The Asian Development Bank ( ADB) would extend 1 billion U.S. dollars assistance to India for water resources management, Indian Finance Minister P. Chidambaram said Sunday.
Under the assistance to be extended over four years, 20,000 water bodies will be restored benefiting 1.5 million hectares of land, the finance minister said ahead of ADB's 39th annual general meeting in Hyderabad in south Indian on May 3-6.
Chidambaram said ADB would extend a total of 7.3 billion U.S. dollars funding to India over the next three years. The overall lending to India would go up from 2.25 billion U.S. dollars in 2006 to 2.45 billion U.S. dollars in 2007 and further to 2.65 billion U.S. dollars in 2008. Since 1986, ADB had so far extended loans totaling 14 billion U.S. dollars, he said.
"ADB played a key role in mitigating poverty in many regions of Asia.
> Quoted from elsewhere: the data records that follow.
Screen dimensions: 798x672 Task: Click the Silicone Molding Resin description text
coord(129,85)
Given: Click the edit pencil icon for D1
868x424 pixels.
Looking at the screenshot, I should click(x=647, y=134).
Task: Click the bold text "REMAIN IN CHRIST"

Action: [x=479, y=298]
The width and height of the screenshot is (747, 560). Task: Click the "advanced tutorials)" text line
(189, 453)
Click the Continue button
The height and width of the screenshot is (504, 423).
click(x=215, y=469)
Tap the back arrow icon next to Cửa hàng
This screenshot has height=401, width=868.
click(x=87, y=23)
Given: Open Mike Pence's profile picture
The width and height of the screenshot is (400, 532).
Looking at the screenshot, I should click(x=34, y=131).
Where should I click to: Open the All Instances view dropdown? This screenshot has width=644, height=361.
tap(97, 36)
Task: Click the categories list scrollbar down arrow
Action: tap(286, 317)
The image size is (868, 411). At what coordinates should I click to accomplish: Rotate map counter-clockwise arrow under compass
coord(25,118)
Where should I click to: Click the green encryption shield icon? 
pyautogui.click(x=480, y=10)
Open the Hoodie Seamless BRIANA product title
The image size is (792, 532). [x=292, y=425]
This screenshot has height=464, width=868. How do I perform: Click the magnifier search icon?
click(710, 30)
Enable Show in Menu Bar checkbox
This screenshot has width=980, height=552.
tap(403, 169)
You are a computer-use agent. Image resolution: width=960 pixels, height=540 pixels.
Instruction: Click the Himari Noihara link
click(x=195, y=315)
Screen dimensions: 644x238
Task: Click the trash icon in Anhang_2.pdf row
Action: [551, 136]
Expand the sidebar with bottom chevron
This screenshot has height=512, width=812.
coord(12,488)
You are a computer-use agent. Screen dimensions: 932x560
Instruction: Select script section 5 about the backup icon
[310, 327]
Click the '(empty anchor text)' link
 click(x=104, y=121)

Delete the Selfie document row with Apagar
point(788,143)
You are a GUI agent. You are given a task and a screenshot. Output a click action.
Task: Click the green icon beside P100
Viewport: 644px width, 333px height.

It has been an important partner in our march to progress and would continue to play an important role in future," Indo- Asian News Service quoted Chidambaram as saying.
India is confident that the ADB meeting will provide an opportunity to global financial players to see first hand the India story of accelerating multifaceted and inclusive growth and to carry it back to every part of the world, he added.
About 3,000 delegates from 66 Asian countries including 40 finance ministers, representatives of multilateral development banks, investment bankers and NGO representatives will attend the ADB meeting.